That was three years ago. Josh was twenty-four years old. Was his choice to rush to the emergency room a bad one? Absolutely not.

But his choice to forego health insurance in favor of a new iPod or xbox game or whatever . . . well that choice continues to darken his world and drags his whole family down with him. For now and any time in the foreseeable future, Josh's American Dream is shattered.

For Josh and many other twenty-somethings, his glorious coming of age meant he was not only too old to tagalong on his parent's insurance policy, but he was over and done with school insurance as well. And like any reasonable twenty or even thirty-something, what's more important, a new stereo system for your car or handing some faceless stranger a huge wad of cash for piece of paper you're never going to need? . . . Or so you think.

Perhaps as parents we cajole and plead with our newly independent and somewhat cocky kids to take health insurance seriously. “ Because sometime in the distant future, something bad might happen and then the unknown medical expenses for treatments you may need will be somewhat covered and you won't have to ask us for money when you're sprawled out on a hospital cot with blood pouring out of your arm or leg or chest.” But the excuses pile on. “I'm looking for a new job, dad. One where I'll get insurance, dad. My interview's next week, dad.” And, “I'll look into it, mom. First chance I get. I promise”

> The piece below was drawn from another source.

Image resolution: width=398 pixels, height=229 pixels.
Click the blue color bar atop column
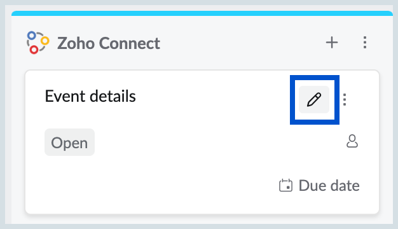pyautogui.click(x=202, y=13)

With Josh's first car, it was easy. You want a car? You buy insurance. Done. But with health insurance, where your child's life may hang in the balance of whether or not YOU can pay for medical treatment if he needs it, there is nothing. No backup. No recourse but to watch and wait for the other shoe to fall.

But for Josh, his wants are more immediate and much more material. Want a new old car, Josh? “Sorry, Josh, it's too risky for us. Your credit rating is aahh . . .” Want a credit card, Josh? “You're joking, right?” Wanna buy a house, Josh? “Not with that debt hanging over your head and this string of unpaid bills. Wait, how about taking a look at this ARM. It might work.”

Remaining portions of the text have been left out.